「史上最も早い梅雨明け」と景気の奇妙な関係

夏場の消費にプラスでも「悪いジンクス」あり

2018年の梅雨の期間は6月6日~6月28日の23日間で、これは1978年に並んで過去最短となった。個人消費への影響を考えると梅雨の期間は短ければ短いほど景気にとってはプラスである。しかし、過去に梅雨の期間が異例に短かった年は景気が悪いことが多かったというジンクスがある。

1980年以降で今年の次に梅雨の期間が短かったのは2001年の26日間だが、この年は米国のITバブル崩壊などもあり、景気が悪かった。2013年も26日間で、この年は2012年11月の景気の谷を過ぎたところで、景気は低水準だった。

次に梅雨の期間が短かったのは1981年の27日間で、この年は高度経済成長が終わって安定成長期に移行する中、内需の停滞によって景気が悪かった。1980年2月の景気の山から、1983年2月の谷に向かって景気は悪化していった時期である。

西日本豪雨災害は数千億円の資本ストックを破壊

これはあくまでもジンクスであり、因果関係を見出すことはできないが、今年は西日本豪雨による影響が懸念される。多くの犠牲者を出すことになった西日本豪雨は経済活動にもネガティブな影響を与えたことが明白である。

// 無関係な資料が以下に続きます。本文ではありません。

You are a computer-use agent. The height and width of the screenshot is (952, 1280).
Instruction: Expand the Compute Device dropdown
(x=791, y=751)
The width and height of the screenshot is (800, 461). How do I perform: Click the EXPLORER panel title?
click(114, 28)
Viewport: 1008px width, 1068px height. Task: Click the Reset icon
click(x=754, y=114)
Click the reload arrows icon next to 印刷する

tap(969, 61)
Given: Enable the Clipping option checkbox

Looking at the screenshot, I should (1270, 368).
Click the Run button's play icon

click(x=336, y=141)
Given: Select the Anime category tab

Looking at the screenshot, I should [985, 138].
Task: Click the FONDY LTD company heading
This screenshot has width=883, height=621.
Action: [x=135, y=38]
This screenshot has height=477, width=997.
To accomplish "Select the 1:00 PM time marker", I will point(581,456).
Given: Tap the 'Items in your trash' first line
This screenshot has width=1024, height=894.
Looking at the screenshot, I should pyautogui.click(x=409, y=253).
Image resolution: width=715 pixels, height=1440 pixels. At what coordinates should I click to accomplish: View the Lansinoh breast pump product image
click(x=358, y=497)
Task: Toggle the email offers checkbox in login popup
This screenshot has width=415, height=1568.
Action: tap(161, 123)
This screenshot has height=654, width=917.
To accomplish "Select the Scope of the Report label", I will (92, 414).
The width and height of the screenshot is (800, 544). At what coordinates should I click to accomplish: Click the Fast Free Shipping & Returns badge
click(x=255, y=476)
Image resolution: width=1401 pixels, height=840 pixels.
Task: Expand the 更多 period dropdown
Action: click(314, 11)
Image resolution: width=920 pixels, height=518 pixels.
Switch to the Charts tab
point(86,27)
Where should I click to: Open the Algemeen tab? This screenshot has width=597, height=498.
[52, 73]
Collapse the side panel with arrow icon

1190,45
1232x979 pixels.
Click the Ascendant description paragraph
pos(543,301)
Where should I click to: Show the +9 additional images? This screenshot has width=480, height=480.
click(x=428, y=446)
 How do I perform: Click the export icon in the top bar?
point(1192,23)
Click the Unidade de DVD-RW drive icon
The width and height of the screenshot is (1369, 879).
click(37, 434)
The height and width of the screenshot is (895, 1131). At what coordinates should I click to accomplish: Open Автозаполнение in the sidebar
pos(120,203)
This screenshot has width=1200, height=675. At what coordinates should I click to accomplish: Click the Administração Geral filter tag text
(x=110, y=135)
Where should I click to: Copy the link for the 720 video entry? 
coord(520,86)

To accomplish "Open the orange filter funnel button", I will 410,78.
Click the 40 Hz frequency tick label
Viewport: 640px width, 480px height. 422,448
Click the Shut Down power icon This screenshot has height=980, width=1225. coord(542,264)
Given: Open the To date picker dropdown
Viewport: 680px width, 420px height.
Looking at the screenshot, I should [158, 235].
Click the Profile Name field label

損保協会によると、過去の風水害等で保険金の支払いが最も大きかったのは1991年の台風19号による被害で、5680億円だった。他の風水害でも金額が10位以内の災害はいずれも1000億円を超える保険金支払いとなった。今回も数千億円規模の資本ストックの毀損は避けられないだろう。むろん、GDPはフローの概念であるため、資本ストックが毀損した分がそのまま経済成長率を押し下げるわけではないが、被害地域の生産工場の操業停止や、サプライチェーンの寸断などの供給制約は経済成長率を押し下げることになるだろう。

逆に復旧・復興需要が生じる段階になれば、GDPにとってはプラスの面もあるなど、今後の経済指標などをつぶさに見ていくしかないが、「梅雨の期間が短い年は景気が悪い」というジンクスが今年も当てはまる可能性が高くなっている。